Judge Muzaffer said there was no record supporting North’s claim that Carlsen had been the subject of previous disciplinary action.

He accepted that Carlsen had refused to send a message to the client in the terms requested by North.

‘Whilst I accept that an argument took place, it is not asserted that either party swore or used inappropriate language during that argument. I accept that the claimant believed that she was being asked to send a message that was misleading.

‘The fact that Lewis North then suggested an alternative message which was more consistent with the approach that [Carlsen] was advocating supports a finding that [her] initial refusal to send the message was not unreasonable.’

Architecture North was ordered to pay Carlsen £1,696.11, equating to three weeks’ pay plus 15 per cent ACAS uplift. Her holiday pay claim failed.

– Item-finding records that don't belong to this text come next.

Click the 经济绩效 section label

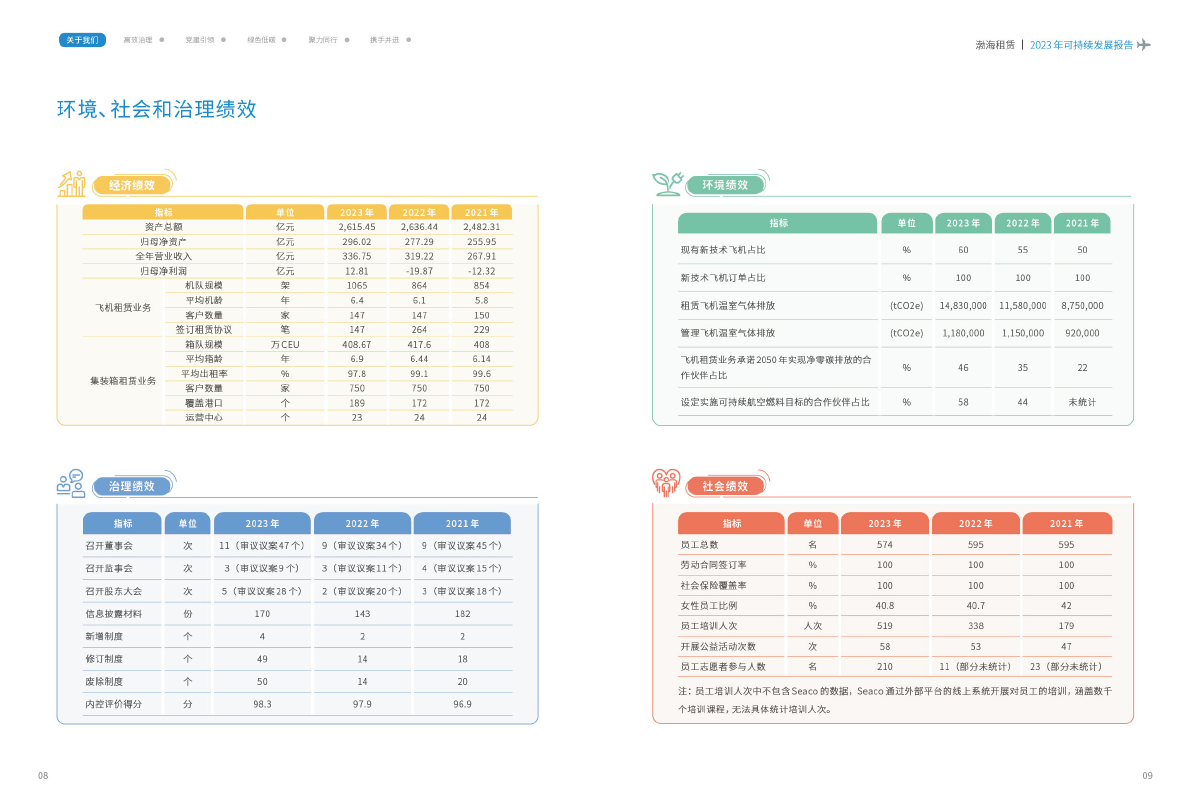coord(132,185)

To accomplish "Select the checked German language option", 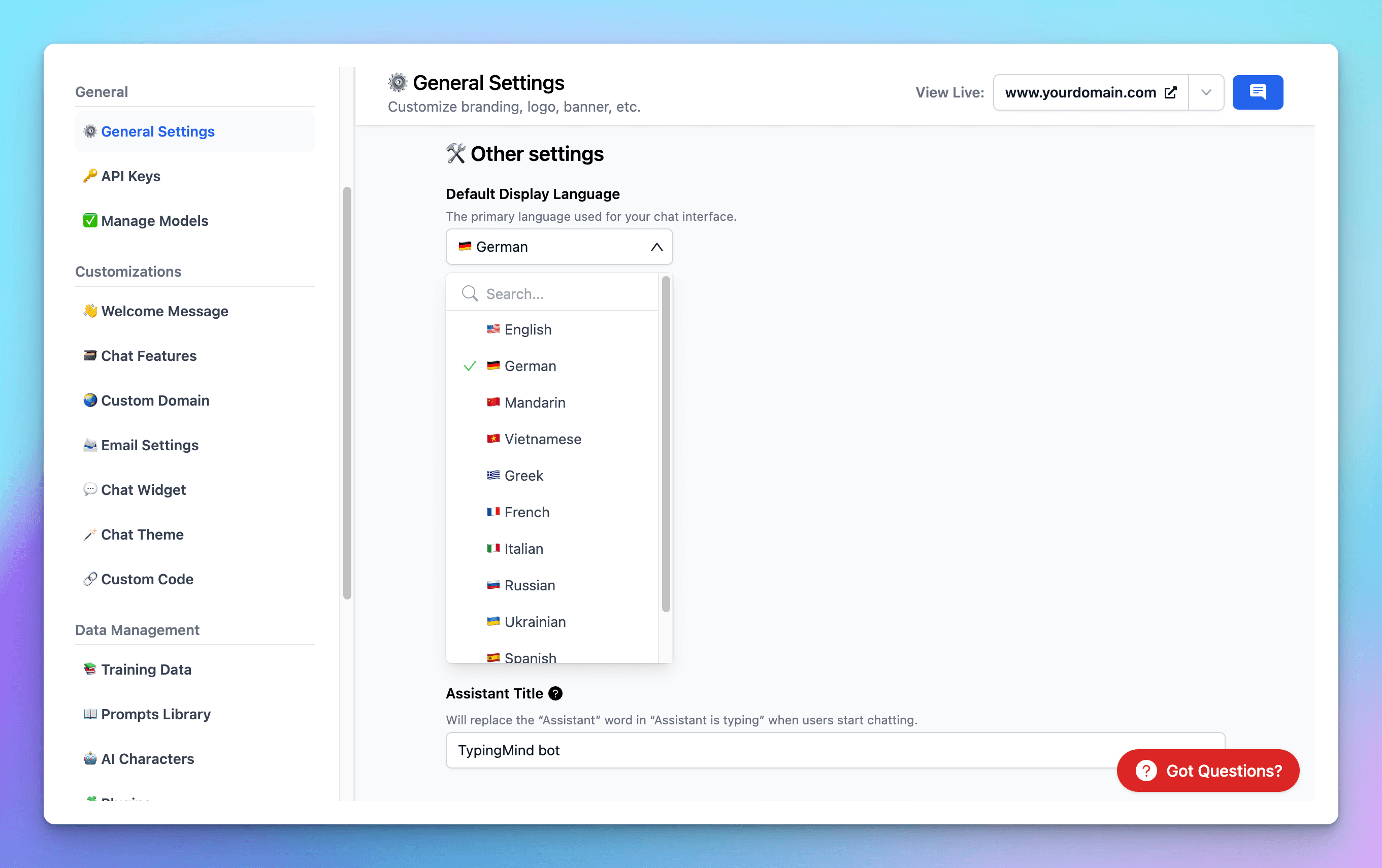I will 530,366.
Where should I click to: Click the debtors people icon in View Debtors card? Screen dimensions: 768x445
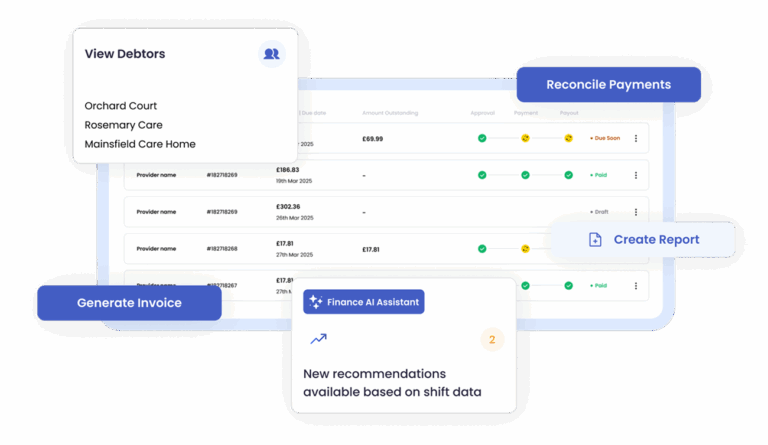[271, 54]
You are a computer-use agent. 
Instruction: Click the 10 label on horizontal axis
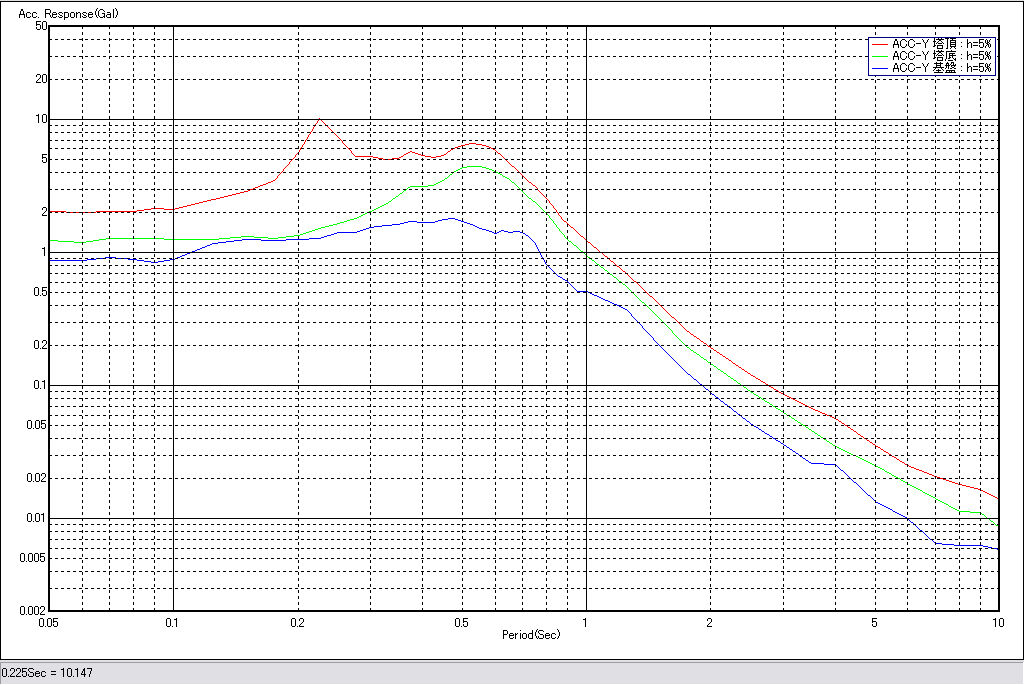click(997, 623)
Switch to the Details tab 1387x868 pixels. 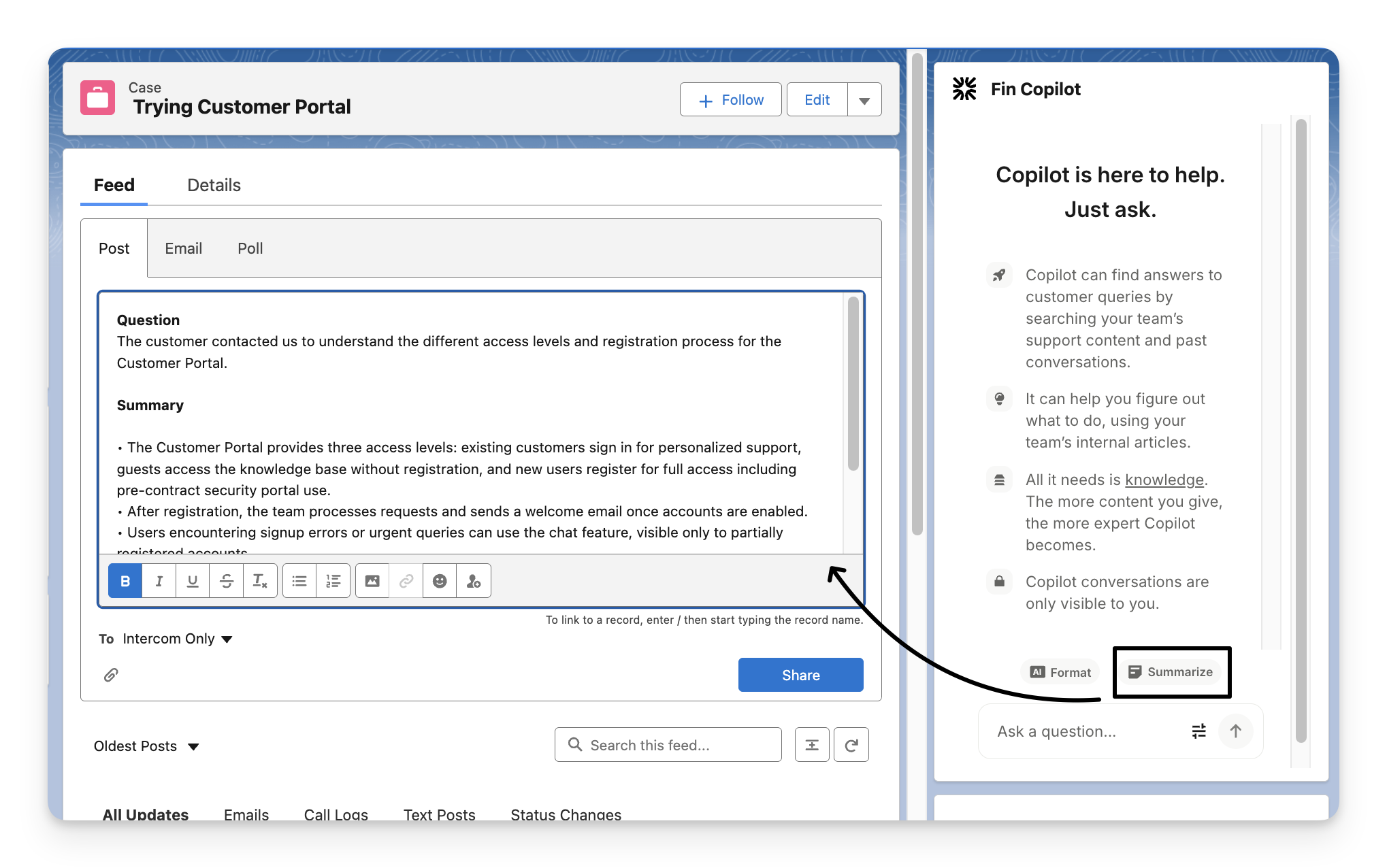214,185
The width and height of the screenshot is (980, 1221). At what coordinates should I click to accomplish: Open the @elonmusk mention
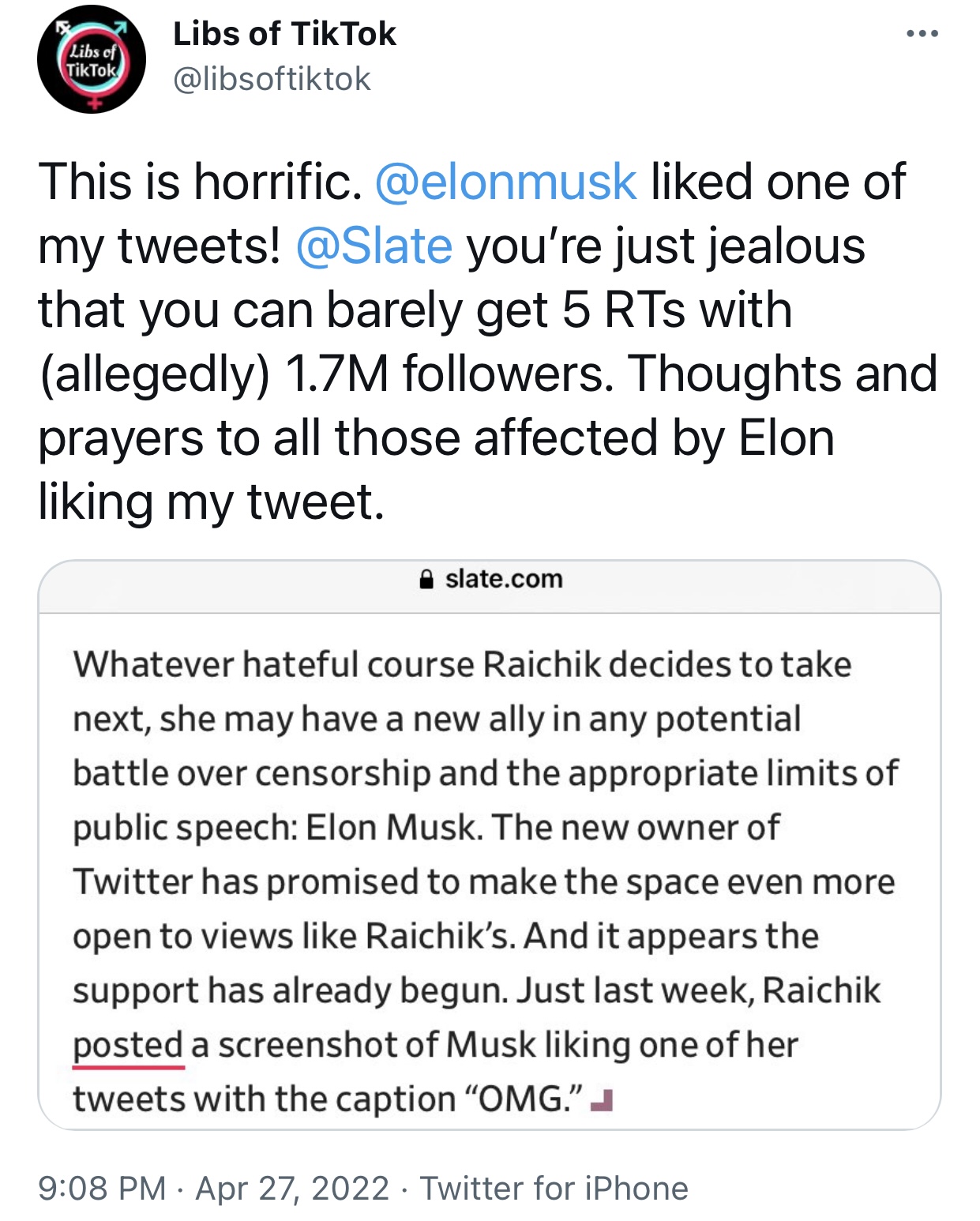[x=505, y=182]
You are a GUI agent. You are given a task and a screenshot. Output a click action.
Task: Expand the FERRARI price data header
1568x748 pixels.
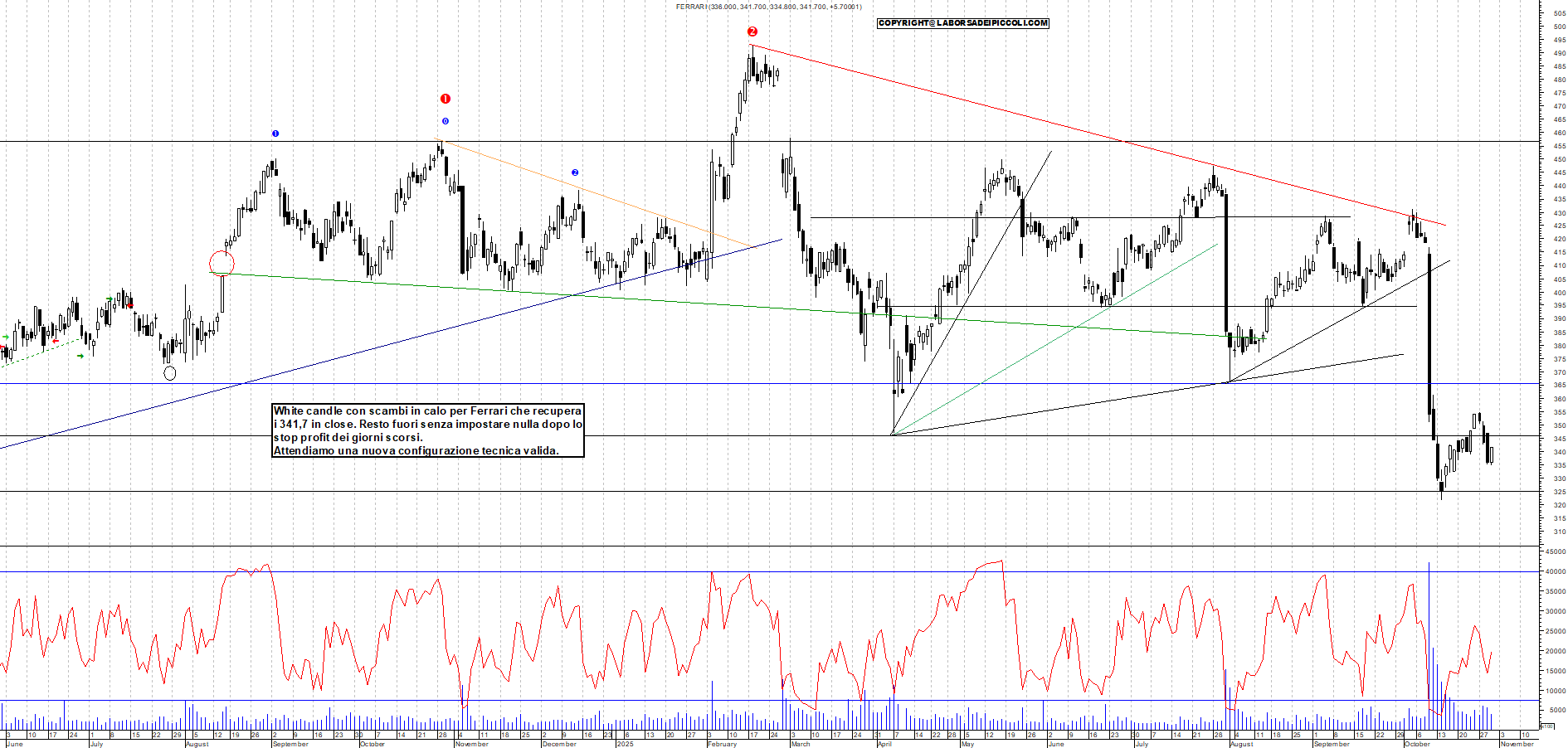click(x=767, y=7)
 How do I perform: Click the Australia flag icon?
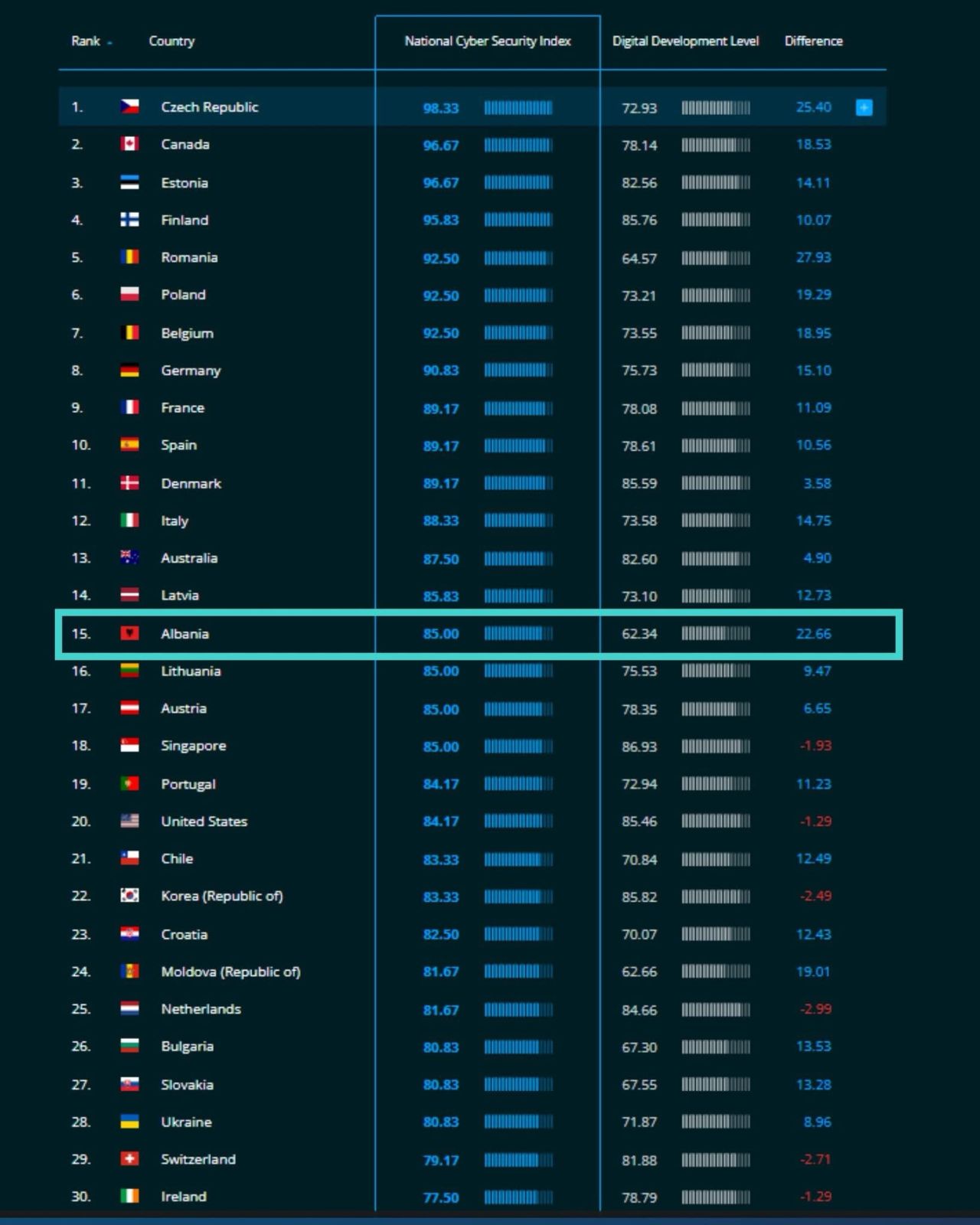pos(129,557)
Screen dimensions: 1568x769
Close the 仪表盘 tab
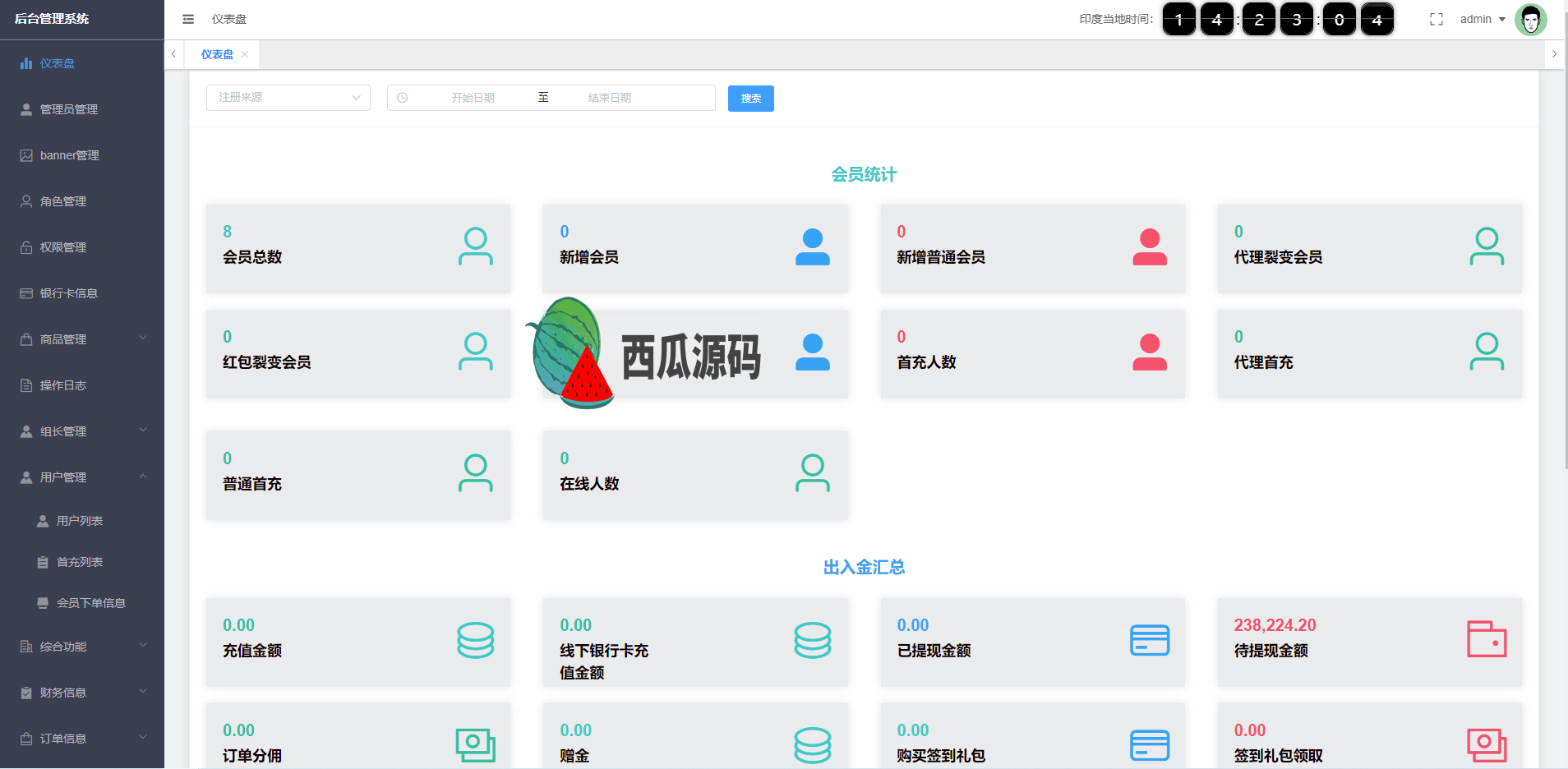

In a statement sent to the AJ by Architecture North, the practice said it acknowledged the decision and had carefully reviewed the judgment. A spokesperson said: ‘This matter has now concluded; we do not intend to comment further on the specifics of the case.

‘We remain committed to maintaining high professional standards across all areas of our practice, including employment processes, regulatory compliance, and the protection of our intellectual property. Where necessary, we address such matters through the appropriate professional and legal channels.

‘Our focus continues to be on delivering quality architectural services to our clients and contributing positively to the profession.’

Extract from the Employment Tribunal decision:

It is agreed that, at some stage in the morning of that date, a message was received from a client requesting an update on work that had been commissioned. The claimant stated that the work had not been completed by a third-party renderer as expected. She stated that she suggested that they complete the work that they were able to do and explain to the client that there would be a delay in providing them with the renders. She stated that Lewis North asked her to tell the client that they (the client) had already received everything and that nothing was outstanding.The claimant informed Lewis North that it would be a lie to tell this to the client as the client had paid for further work. She stated that Lewis North told her to do as he, as the boss, was asking her to do. The claimant stated that, when she again refused to tell a lie, an argument escalated between herself and Lewis North.
I accept that, during the argument, the claimant stated that she would resign if Lewis North continued to speak to her in what she perceived to be an inappropriate manner. However, I do not accept the evidence of Lewis North that she did resign or that he accepted her verbal resignation during the argument. If the claimant had resigned verbally, then I find that there would have been no reason for Lewis North to later request that an email be sent to her notifying her of her dismissal. In addition, if the claimant had resigned, that would have been given as the cause of the termination of her employment in the email of 6 May 2025.
Whilst I accept that an argument took place, it is not asserted that either party swore or used inappropriate language during that argument. I accept that the claimant believed that she was being asked to send a message that was misleading. The fact that Lewis North then suggested an alternative message which was more consistent with the approach that the claimant was advocating supports a finding that the claimant’s initial refusal to send the message was not unreasonable.